Assignment:
Set the whole listing down again without deviation.

Provided information:
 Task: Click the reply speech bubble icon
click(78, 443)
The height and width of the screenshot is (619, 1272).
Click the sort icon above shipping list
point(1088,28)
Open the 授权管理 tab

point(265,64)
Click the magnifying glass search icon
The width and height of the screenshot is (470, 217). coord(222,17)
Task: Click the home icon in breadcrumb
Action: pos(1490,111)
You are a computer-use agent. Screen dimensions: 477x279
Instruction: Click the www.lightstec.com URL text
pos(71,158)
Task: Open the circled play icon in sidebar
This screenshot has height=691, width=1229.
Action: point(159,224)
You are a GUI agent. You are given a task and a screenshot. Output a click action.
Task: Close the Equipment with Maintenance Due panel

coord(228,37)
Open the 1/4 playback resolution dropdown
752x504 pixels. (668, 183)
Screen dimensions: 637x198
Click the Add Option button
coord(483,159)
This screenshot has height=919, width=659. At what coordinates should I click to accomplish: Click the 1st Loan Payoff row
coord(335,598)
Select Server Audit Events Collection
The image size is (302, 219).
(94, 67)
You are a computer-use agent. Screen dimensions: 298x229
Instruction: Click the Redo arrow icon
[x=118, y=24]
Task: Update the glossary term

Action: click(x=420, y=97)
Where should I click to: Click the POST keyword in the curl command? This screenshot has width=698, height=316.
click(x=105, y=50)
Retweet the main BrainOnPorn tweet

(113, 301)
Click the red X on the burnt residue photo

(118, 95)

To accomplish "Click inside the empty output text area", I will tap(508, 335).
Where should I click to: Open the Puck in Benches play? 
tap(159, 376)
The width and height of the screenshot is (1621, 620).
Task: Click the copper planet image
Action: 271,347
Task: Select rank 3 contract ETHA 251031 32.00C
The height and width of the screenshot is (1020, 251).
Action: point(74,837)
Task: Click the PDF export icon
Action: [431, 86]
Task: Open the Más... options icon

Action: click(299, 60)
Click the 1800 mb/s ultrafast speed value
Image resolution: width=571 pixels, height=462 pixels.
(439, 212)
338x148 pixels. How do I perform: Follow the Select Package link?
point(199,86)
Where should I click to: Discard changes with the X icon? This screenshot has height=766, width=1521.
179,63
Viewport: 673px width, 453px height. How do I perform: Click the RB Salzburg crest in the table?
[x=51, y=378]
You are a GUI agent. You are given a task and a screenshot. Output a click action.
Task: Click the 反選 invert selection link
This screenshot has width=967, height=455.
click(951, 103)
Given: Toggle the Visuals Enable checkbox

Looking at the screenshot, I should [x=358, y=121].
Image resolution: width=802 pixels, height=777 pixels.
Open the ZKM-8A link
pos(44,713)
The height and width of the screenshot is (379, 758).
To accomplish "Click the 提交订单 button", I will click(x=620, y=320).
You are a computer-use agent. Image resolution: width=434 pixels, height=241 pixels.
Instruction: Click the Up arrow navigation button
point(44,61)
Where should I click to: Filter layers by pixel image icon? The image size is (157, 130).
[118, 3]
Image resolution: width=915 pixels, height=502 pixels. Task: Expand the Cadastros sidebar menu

Task result:
 Task: Click the reply speech bubble icon
click(78, 443)
The height and width of the screenshot is (619, 1272).
Click the sort icon above shipping list
point(1088,28)
Open the 授权管理 tab

point(265,64)
Click the magnifying glass search icon
The width and height of the screenshot is (470, 217). coord(222,17)
Task: Click the home icon in breadcrumb
Action: pos(1490,111)
You are a computer-use agent. Screen dimensions: 477x279
Instruction: Click the www.lightstec.com URL text
pos(71,158)
Task: Open the circled play icon in sidebar
This screenshot has height=691, width=1229.
Action: point(159,224)
You are a GUI agent. You are given a task and a screenshot. Output a click action.
Task: Close the Equipment with Maintenance Due panel

coord(228,37)
Open the 1/4 playback resolution dropdown
752x504 pixels. (668, 183)
Screen dimensions: 637x198
Click the Add Option button
coord(483,159)
This screenshot has height=919, width=659. At what coordinates should I click to accomplish: Click the 1st Loan Payoff row
coord(335,598)
Select Server Audit Events Collection
The image size is (302, 219).
(94, 67)
You are a computer-use agent. Screen dimensions: 298x229
Instruction: Click the Redo arrow icon
[x=118, y=24]
Task: Update the glossary term

Action: click(x=420, y=97)
Where should I click to: Click the POST keyword in the curl command? This screenshot has width=698, height=316.
click(x=105, y=50)
Retweet the main BrainOnPorn tweet

(113, 301)
Click the red X on the burnt residue photo

(118, 95)

To accomplish "Click inside the empty output text area", I will tap(508, 335).
Where should I click to: Open the Puck in Benches play? 
tap(159, 376)
The width and height of the screenshot is (1621, 620).
Task: Click the copper planet image
Action: 271,347
Task: Select rank 3 contract ETHA 251031 32.00C
The height and width of the screenshot is (1020, 251).
Action: point(74,837)
Task: Click the PDF export icon
Action: [431, 86]
Task: Open the Más... options icon

Action: click(299, 60)
Click the 1800 mb/s ultrafast speed value
Image resolution: width=571 pixels, height=462 pixels.
(439, 212)
338x148 pixels. How do I perform: Follow the Select Package link?
point(199,86)
Where should I click to: Discard changes with the X icon? This screenshot has height=766, width=1521.
179,63
Viewport: 673px width, 453px height. How do I perform: Click the RB Salzburg crest in the table?
[x=51, y=378]
You are a GUI agent. You are given a task and a screenshot. Output a click action.
Task: Click the 反選 invert selection link
This screenshot has width=967, height=455.
click(951, 103)
Given: Toggle the Visuals Enable checkbox

Looking at the screenshot, I should [x=358, y=121].
Image resolution: width=802 pixels, height=777 pixels.
Open the ZKM-8A link
pos(44,713)
The height and width of the screenshot is (379, 758).
To accomplish "Click the 提交订单 button", I will click(x=620, y=320).
You are a computer-use agent. Image resolution: width=434 pixels, height=241 pixels.
Instruction: Click the Up arrow navigation button
point(44,61)
Where should I click to: Filter layers by pixel image icon? The image size is (157, 130).
[118, 3]
Image resolution: width=915 pixels, height=502 pixels. Task: Expand the Cadastros sidebar menu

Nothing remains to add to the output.